Con qué audacia presenta la Biblia la transformación espectacular del corazón adúltero y homicida de David en el interlocutor privilegiado del Dios de la Alianza. O que haya confiado el mandamiento sagrado "no matarás" a Moisés, uno que había experimentado en su corazón la lucha que lo llevó a dar muerte al amo del esclavo egipcio.

Tenemos que tomar valor de las palabras que Jesús dejó caer en el complejo corazón misionero de Simón Pedro, tan lleno de temor y negación: "Simón, Simón, mira que Satanás ha solicitado el poder cribaros como trigo; pero yo he rogado por ti, para que tu fe no desfallezca. Y tú, cuando hayas vuelto, confirma a tus hermanos" (Lc 22, 31-32).

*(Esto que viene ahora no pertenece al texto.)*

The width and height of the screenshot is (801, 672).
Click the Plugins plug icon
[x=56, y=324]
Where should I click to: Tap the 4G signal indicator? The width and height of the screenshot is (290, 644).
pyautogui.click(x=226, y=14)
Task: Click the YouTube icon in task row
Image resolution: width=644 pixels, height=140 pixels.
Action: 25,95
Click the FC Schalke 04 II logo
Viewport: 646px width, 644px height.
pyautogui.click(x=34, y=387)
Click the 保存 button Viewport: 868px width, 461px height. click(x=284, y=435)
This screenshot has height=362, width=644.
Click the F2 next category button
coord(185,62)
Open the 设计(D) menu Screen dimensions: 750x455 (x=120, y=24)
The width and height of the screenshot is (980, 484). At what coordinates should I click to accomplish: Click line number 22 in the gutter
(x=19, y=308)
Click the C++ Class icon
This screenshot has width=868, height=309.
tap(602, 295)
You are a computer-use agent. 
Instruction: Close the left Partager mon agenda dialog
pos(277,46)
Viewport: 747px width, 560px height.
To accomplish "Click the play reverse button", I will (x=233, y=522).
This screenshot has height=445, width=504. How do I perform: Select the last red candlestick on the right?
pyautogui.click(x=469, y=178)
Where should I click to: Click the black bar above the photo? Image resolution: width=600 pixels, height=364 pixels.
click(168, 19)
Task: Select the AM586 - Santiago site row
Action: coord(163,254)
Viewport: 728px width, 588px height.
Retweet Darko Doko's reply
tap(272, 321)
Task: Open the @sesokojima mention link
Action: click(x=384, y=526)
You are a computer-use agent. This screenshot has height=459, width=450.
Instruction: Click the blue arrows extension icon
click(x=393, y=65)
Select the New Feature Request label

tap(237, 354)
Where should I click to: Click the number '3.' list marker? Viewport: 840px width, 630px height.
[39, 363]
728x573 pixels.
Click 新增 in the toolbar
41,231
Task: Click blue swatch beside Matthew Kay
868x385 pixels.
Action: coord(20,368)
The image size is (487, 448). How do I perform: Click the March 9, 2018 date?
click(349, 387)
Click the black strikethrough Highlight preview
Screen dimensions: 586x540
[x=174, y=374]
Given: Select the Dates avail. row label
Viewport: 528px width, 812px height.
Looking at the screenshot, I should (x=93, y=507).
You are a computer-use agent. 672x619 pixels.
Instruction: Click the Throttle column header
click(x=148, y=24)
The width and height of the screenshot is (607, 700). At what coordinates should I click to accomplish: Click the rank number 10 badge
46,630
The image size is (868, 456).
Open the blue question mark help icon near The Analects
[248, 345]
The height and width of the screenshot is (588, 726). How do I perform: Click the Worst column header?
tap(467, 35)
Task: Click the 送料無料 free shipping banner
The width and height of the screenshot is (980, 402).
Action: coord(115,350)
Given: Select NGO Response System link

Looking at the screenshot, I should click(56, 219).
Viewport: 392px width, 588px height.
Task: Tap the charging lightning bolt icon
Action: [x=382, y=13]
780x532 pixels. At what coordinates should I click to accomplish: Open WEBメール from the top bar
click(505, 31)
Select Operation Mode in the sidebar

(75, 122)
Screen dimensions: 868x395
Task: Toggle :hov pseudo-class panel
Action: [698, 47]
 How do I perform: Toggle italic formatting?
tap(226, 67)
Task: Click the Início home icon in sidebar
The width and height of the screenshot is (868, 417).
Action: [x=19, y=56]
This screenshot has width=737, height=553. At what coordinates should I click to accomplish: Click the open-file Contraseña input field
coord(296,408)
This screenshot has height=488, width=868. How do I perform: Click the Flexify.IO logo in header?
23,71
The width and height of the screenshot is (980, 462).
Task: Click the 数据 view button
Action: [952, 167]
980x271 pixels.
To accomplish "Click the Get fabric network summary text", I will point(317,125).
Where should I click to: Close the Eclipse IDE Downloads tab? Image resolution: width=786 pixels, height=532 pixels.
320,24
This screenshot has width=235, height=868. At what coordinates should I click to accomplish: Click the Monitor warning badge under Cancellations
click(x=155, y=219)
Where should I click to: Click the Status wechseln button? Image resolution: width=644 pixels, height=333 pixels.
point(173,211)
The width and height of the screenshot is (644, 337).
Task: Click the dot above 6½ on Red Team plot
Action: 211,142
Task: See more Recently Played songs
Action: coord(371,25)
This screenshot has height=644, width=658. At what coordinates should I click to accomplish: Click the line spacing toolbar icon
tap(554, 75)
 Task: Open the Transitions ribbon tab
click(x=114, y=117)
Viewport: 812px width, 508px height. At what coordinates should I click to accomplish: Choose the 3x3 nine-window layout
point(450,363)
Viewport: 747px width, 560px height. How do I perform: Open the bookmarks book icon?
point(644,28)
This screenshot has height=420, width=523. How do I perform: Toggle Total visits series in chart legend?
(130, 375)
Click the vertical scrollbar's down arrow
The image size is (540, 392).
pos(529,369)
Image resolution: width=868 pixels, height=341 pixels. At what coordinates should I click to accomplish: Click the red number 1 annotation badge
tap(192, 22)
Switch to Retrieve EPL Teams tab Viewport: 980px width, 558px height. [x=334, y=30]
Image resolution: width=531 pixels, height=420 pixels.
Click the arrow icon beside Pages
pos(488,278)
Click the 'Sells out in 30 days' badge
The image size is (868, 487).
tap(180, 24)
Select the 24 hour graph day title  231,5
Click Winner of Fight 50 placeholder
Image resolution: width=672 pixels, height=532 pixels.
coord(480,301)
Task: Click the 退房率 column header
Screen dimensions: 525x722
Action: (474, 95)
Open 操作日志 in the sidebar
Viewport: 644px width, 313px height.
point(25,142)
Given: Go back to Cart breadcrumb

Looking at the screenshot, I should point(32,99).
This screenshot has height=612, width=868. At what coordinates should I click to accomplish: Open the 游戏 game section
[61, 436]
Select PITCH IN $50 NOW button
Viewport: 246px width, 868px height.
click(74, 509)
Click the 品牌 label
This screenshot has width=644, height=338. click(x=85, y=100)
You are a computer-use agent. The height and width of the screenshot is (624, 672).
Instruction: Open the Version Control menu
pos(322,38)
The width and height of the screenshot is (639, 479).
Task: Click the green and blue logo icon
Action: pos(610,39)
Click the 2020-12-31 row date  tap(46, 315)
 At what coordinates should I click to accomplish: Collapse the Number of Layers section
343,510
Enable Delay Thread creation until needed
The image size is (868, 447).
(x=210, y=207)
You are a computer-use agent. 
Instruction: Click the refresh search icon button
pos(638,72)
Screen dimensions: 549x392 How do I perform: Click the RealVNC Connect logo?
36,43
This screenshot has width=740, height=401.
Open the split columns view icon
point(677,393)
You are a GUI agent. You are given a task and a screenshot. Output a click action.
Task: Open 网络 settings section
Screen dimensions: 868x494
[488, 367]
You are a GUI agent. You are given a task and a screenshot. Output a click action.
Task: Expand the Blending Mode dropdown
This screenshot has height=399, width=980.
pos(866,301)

Todas las palabras y gestos del Señor resucitado que se recogen en el cuarto evangelio confirman la verdad de que el perdón está íntimamente ligado a la misión (Jn 20, 19-23). En circunstancias normales los apóstoles hubieran esperado que el Señor les reprochara que lo hubieran abandonado e, incluso, negado. Estaban llenos de temor. Una reacción lógica hubiera sido ésta: el amigo, ofendido y traicionado, llevándose las manos llagadas a la cara les grita: "Me la van a pagar". Generando así un círculo vicioso de deudas y agravios.

En cambio, ¿qué sucede? Jesús hace el gesto de alzar sus manos llagadas, pero en lugar de las palabras acusadoras que los discípulos hubieran esperado, pronuncia palabras de reconciliación: "La paz sea con vosotros". Y les renueva la misión que les había encomendado: "Como el Padre me envió, así Yo os envío a vosotros". Sopla sobre ellos y prosigue: "Recibid el Espíritu Santo. Los pecados que perdonáreis, serán perdonados; los que retuviéreis, serán retenidos".

P. Thomas Hemm, C.PP.S., "Shaping the Heart of the Missionary" (Formar el corazón del misionero), The Wine Cellar, octubre de 1995, pp. 27-38).